PROVIDED RECORDS:
================

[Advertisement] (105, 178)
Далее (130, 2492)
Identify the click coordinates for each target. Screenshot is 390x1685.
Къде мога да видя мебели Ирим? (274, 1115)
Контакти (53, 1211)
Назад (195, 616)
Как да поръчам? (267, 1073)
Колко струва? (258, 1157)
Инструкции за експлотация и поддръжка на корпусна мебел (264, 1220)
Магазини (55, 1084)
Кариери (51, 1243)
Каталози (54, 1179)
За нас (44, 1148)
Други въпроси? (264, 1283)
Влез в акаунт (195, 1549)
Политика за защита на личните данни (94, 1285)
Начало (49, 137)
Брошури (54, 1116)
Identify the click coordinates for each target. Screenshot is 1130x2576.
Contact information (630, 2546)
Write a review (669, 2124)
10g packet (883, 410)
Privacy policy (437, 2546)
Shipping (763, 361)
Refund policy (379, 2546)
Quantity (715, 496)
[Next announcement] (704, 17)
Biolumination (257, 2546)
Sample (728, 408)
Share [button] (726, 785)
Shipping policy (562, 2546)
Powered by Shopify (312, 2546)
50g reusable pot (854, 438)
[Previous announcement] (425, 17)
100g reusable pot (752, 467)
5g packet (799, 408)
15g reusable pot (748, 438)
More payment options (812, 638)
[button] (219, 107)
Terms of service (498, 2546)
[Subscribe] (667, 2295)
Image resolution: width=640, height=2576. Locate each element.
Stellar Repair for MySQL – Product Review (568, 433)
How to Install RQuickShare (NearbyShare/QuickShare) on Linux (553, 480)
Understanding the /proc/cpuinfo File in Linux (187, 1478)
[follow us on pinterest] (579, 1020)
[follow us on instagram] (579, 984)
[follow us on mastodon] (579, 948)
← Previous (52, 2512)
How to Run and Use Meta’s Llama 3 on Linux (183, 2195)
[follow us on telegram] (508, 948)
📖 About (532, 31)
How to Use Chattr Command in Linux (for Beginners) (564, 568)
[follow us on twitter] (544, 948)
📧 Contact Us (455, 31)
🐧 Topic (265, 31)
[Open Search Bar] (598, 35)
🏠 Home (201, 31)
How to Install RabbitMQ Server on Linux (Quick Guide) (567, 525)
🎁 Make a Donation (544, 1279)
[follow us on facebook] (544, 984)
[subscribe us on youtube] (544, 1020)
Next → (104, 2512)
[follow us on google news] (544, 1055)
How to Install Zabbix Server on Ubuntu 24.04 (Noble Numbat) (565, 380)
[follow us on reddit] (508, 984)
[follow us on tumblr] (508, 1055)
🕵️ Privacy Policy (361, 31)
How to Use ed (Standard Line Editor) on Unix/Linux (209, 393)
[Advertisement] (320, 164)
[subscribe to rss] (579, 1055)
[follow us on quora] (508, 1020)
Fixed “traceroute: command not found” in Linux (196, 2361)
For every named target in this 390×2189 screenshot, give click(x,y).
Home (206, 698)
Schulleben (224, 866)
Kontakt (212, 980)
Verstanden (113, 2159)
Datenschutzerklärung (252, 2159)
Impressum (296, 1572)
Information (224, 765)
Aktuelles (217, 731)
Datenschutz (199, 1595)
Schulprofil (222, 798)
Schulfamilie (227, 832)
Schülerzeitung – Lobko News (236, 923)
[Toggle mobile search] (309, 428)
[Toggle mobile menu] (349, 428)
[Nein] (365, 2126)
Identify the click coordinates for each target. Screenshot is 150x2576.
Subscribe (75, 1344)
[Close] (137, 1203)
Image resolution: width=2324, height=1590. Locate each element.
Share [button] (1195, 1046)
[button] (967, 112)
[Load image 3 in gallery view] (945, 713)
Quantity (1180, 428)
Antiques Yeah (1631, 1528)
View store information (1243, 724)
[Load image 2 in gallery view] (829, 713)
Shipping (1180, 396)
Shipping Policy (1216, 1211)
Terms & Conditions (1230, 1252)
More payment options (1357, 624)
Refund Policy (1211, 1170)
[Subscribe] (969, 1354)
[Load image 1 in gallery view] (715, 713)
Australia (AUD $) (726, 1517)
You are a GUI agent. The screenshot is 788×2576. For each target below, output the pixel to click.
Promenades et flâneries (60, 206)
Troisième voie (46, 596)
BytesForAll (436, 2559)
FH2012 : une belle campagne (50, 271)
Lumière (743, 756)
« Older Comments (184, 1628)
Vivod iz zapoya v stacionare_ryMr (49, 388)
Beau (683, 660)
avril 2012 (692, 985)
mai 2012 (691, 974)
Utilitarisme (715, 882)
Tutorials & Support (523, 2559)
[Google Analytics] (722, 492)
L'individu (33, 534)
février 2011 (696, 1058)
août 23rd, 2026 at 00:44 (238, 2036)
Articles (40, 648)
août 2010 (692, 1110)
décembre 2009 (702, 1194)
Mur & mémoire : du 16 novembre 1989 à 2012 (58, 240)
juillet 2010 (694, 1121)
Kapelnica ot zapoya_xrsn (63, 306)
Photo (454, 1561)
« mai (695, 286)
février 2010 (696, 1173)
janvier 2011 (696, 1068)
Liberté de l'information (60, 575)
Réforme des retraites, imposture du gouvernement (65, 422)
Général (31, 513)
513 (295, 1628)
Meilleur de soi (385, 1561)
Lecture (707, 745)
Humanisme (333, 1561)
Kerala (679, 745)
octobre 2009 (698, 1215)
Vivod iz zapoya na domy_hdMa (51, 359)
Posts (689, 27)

================

Set down exactly the lines from the start of the records to the line with "Колко струва? (258, 1157)". Include that line, and add nothing more.

[Advertisement] (105, 178)
Далее (130, 2492)
Identify the click coordinates for each target. Screenshot is 390x1685.
Къде мога да видя мебели Ирим? (274, 1115)
Контакти (53, 1211)
Назад (195, 616)
Как да поръчам? (267, 1073)
Колко струва? (258, 1157)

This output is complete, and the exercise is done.